My dynamic query is here:

        $per_page           = ($filter["show_by"] >= 25 && $filter["show_by"] <= 100) ? intval($filter["show_by"]) : 25; 
        $start          = intval($filter["page_id"]) ?  ($filter["page_id"] -1)*$per_page : 0;

        $sql_counter    = 'SELECT COUNT(*) count FROM `products` WHERE 1=1';
        $sql_result = 'SELECT * FROM `products` WHERE 1=1';

        $data = [];

        if (isset($filter["mode"]) != 'extra') {

            $sql_counter    .= ' AND `status` = :status';
            $sql_result     .= ' AND `status` = :status';

            $data[":status"] = 1;

        }

        if (intval($filter["category_id"])) {

            $sql_counter    .= ' AND FIND_IN_SET(:category_id, `cid`)';
            $sql_result     .= ' AND FIND_IN_SET(:category_id, `cid`)';

            $data[":category_id"] = $filter["category_id"];
        }       

        if (strlen($filter["search_by"]) > 0) {

            $search          = '%'.filter_var($filter["search_by"], FILTER_SANITIZE_STRING).'%';
            $sql_counter    .= ' AND `name` LIKE :search';
            $sql_result     .= ' AND `name` LIKE :search';

            $data[":search"] = $search;
        }   

        /*print_r($sql_counter);
        print_r($data);
        die();
        */

        $count  = $this->db->query($sql_counter)->single($data)[0];

But this returns me an error:

 PDOStatement::execute(): SQLSTATE[HY093]: Invalid parameter number: number of bound variables does not match number of tokens

My debug info is below:

SELECT COUNT(*) count FROM `products` WHERE 1=1 AND `status` = :status AND FIND_IN_SET(:category_id, `cid`) AND `name` LIKE :search

Array
(
    [:status] => 1
    [:category_id] => 7
    [:search] => %123%
)

Question: Where is a bug? Thanks!

1

There are 1 answers

1
Your Common Sense On BEST ANSWER

Unfortunately, questions like "Please watch my code and tell me where is a bug" are sure offtopic on this site.

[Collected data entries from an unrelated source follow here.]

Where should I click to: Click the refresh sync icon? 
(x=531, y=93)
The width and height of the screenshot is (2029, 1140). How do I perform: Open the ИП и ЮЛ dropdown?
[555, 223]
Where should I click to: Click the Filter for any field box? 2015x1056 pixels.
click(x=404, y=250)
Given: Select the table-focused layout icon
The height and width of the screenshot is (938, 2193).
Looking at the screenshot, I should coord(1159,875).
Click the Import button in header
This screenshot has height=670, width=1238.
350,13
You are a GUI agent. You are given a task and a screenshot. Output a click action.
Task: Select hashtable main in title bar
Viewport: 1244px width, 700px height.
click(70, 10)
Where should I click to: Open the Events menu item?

the only answer possible is to tell you how to debug your query and how to localize the problem.

Look, you have a query and parameters.

Try to run it with raw PDO. Does it work?
If not - try to take out your conditions (along with corresponding parameters) one by one. On which one it stopped? Can you reproduce the problem with this one?

Try to narrow your problem down as much as possible. that's the only way anyway.